Four Chinese arrested for smuggling glass eels in Spain-Portugal bust on ‘the biggest wildlife crime in Europe’

Nearly one fourth of the total European eel natural stock is smuggled past authorities every year, an expert said - making it ‘the biggest wildlife crime action in Europe’

Crime

Four Chinese citizens were among ten people arrested after Spanish and Portuguese authorities brought down a criminal network that had been making lucrative profits by smuggling glass eels to Asia.

Spain’s Civil Guard said 460 kilograms (1,014 pounds) of glass eels were seized in southern Spain with a market value of over €400 million (US$490 million).

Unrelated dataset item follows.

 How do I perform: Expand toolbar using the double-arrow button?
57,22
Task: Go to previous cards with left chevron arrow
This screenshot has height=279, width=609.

More than 100 tonnes of juvenile eels are smuggled past wildlife traffic controls every year in Europe, according to Andrew Kerr, chairman of the Sustainable Eel Group, a regional platform of scientists and industry stakeholders.

“That’s nearly one fourth of the total European eel natural stock,” Kerr said. “It’s the biggest wildlife crime action in Europe, and it’s hidden from everyone.”

This image released by the Guardia Civil of Spain on April 6, 2018 shows glass eels. Photo: Guardia Civil/via AP

The joint operation - which was concluded in March but only revealed on Friday - also saw three Spaniards and three Moroccans arrested in Spain in an operation coordinated by the European Union’s police body.

Authorities across the continent have been trying to tackle the smugglers, who take European glass eels to Asian countries where they are raised into adults then culled so that their meat can be used in expensive local cuisine.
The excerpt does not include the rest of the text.